Assaults on intellectual and political freedom have been making headlines. Pressure from faculty egged on by Muslim groups induced Brandeis University last month not to grant Ayaan Hirsi Ali, the proponent of women's rights under Islam, an intended honorary degree at its convocation. This was a replay of 1994, when Brandeis faculty demanded that trustees rescind their decision to award an honorary degree to Jeane Kirkpatrick, former U.S. ambassador to the United Nations.
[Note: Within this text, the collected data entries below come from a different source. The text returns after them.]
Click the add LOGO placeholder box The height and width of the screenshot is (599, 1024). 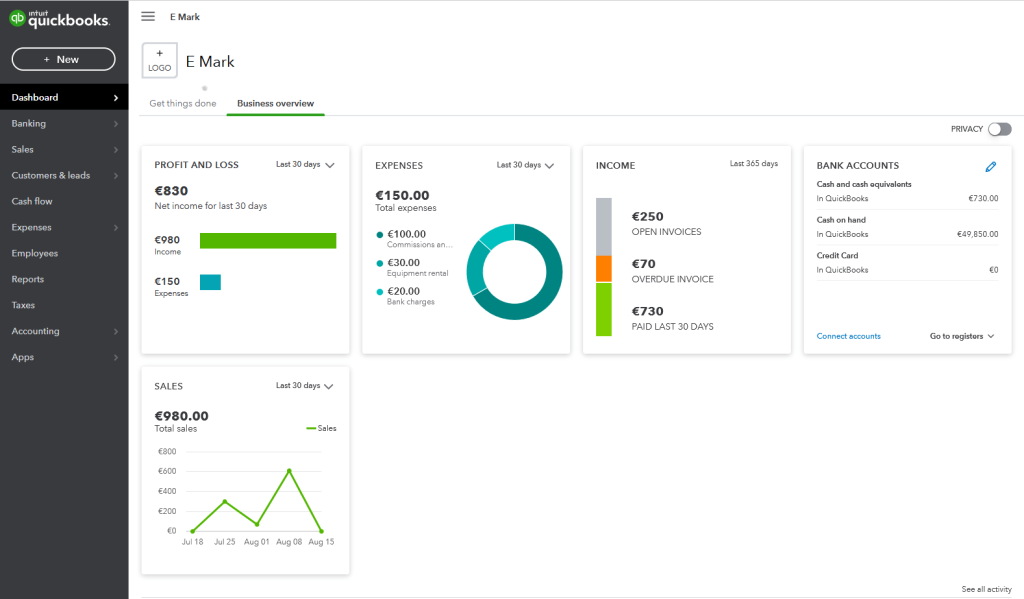click(160, 61)
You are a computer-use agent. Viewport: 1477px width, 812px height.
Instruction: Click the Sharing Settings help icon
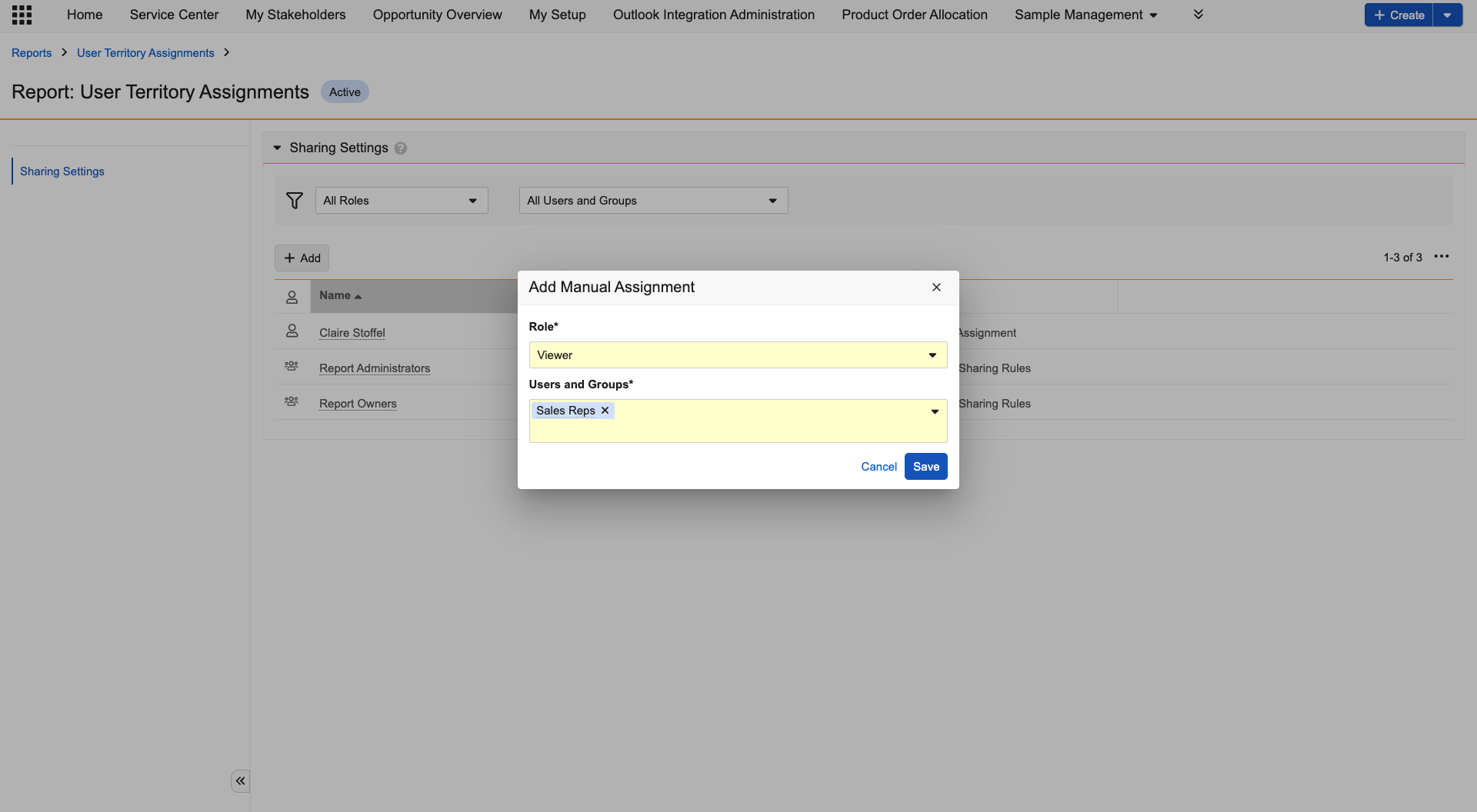[401, 148]
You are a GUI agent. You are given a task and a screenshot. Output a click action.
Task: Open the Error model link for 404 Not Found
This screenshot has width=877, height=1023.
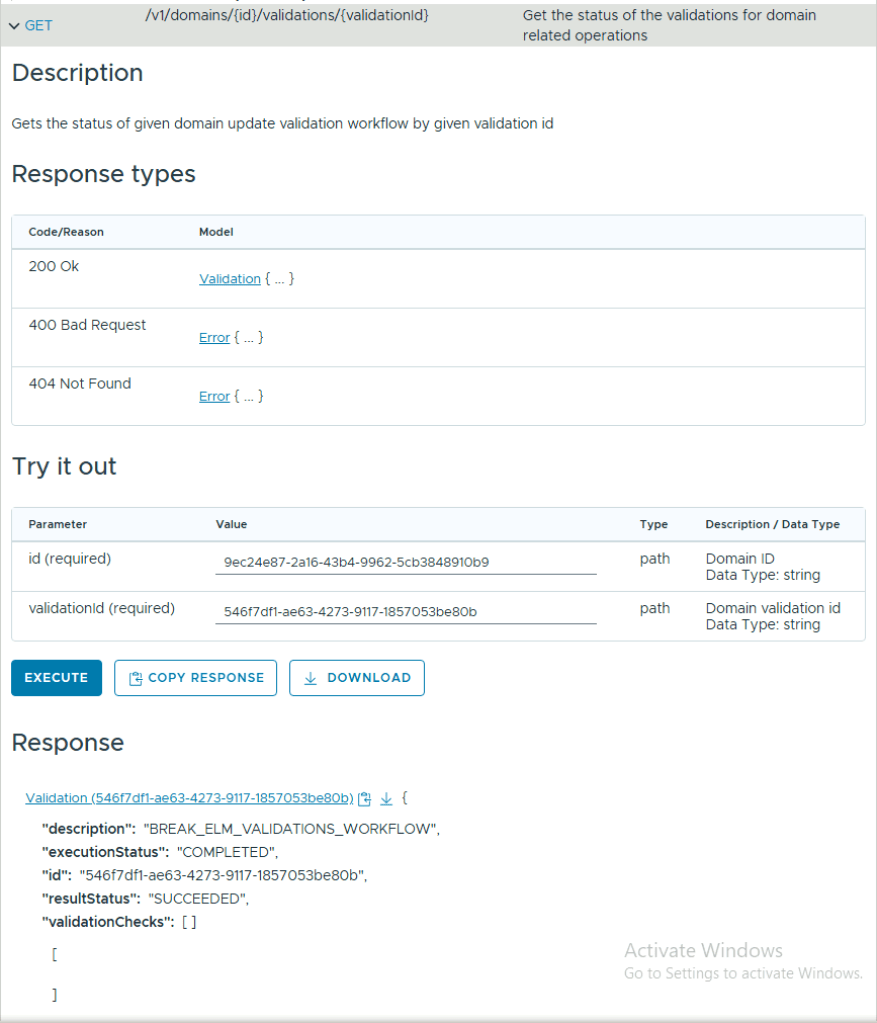coord(214,396)
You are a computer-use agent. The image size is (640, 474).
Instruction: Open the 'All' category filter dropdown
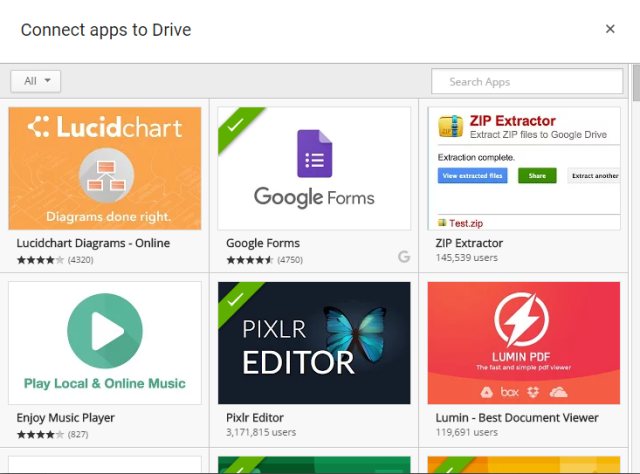point(36,81)
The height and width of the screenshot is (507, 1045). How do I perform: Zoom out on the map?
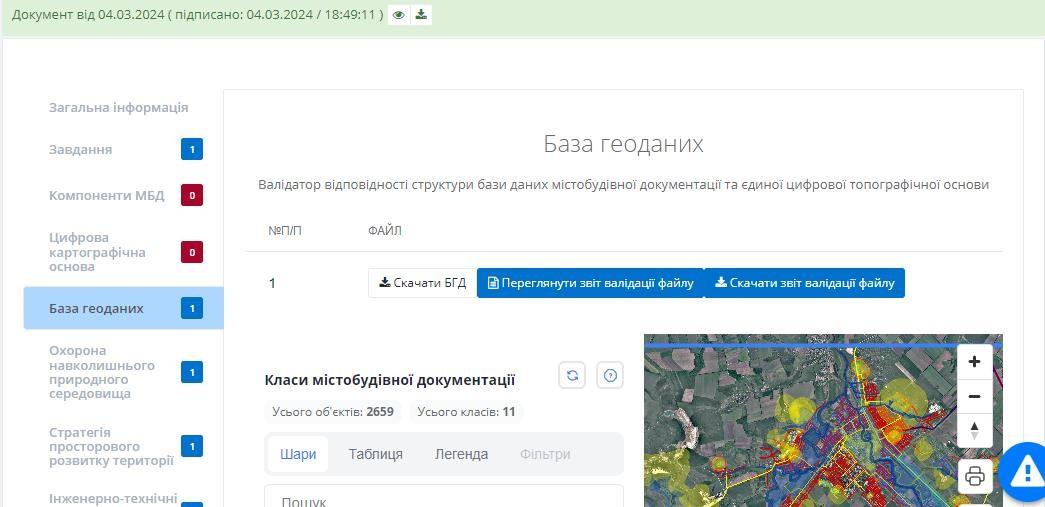tap(974, 396)
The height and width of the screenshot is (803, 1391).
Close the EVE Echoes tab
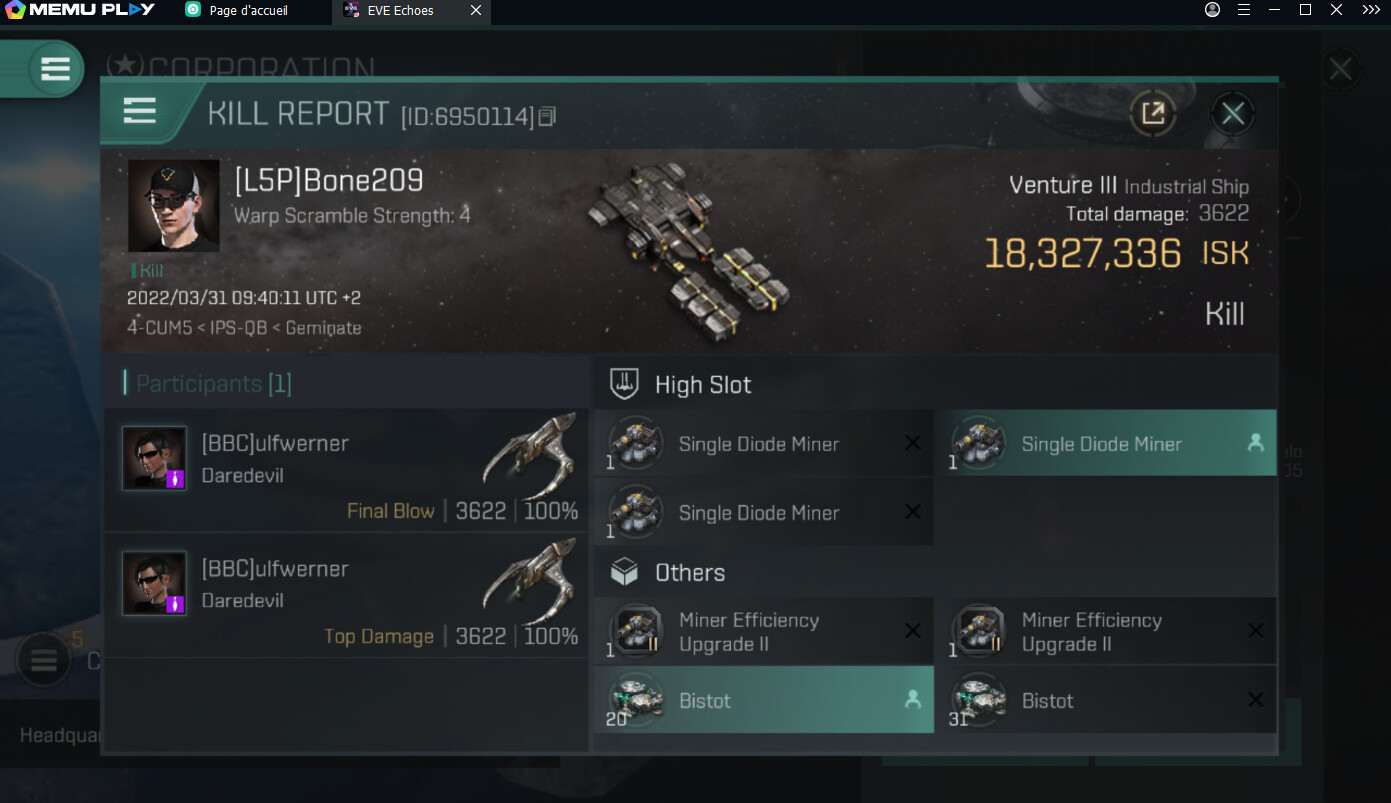(476, 10)
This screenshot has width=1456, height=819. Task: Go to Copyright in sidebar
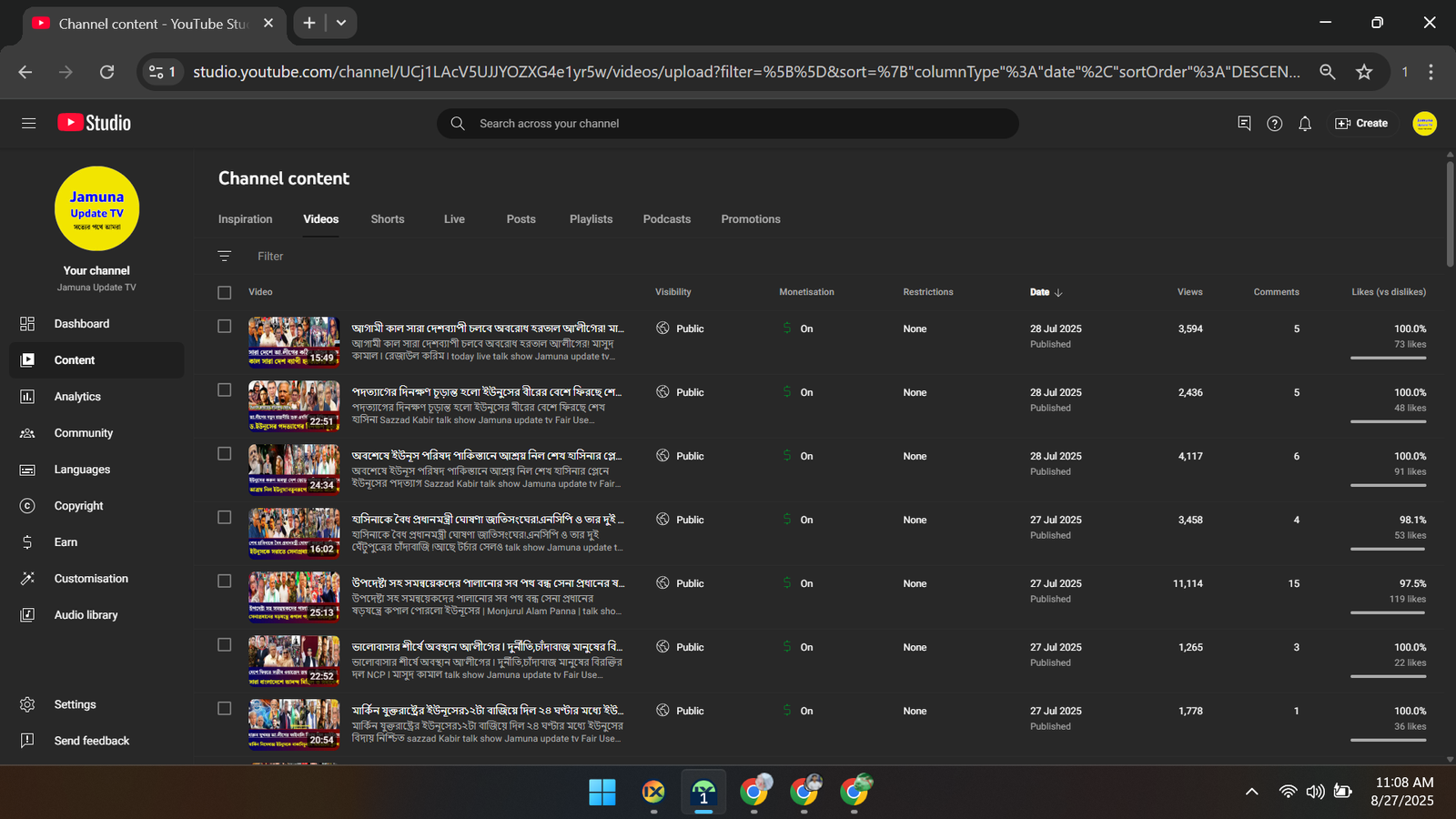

In each case, a faculty cabal joined by (let us charitably say) ignorant students promoted the value of repression over the values of America's liberal democracy.
Opponents of free speech have lately chalked up many such victories: New York City Police Commissioner Raymond Kelly prevented from speaking at Brown University in November; a lecture by Charles Murray canceled by Azusa Pacific University in April; Condoleezza Rice, former secretary of state and national-security adviser under the George W. Bush administration, harassed earlier this month into declining the invitation by Rutgers University to address this year's convocation.
Most painful to me was the Harvard scene several years ago when the Committee on Degrees in Social Studies, celebrating its 50th anniversary, accepted a donation in honor of its former head tutor Martin Peretz, whose contributions to the university include the chair in Yiddish I have been privileged to hold. His enemies on campus generated a "party against Marty" that forced him to walk a gauntlet of jeering students for having allegedly offended Islam, while putting others on notice that they had best not be perceived guilty of association with him.
Universities have not only failed to stand up to those who limit debate, they have played a part in encouraging them. The modish commitment to so-called diversity replaces the ideal of guaranteed equal treatment of individuals with guaranteed group preferences in hiring and curricular offerings.
It'll strike some as strange, perhaps, that one place you can go today and advance almost any idea, as long as it's done respectfully and tastefully, is almost any Christian church. Generally speaking churches are among the most open venues for the free exchange of ideas in our culture, and the reason is not hard to discern. When one believes that those with whom one disagrees are nevertheless people loved and created by God in his image, one is duty-bound to treat them and their ideas with respect.
Moreover, when one has been inculcated with the ideals of humility and kindness, when one believes that God expects this of them in their dealings with others, one is less likely to be arrogant and insulting.
As the modern university drifts further and further from these ideals we might expect that it will become more and more intolerant while, ironically enough, defending its intolerance in the name of tolerance.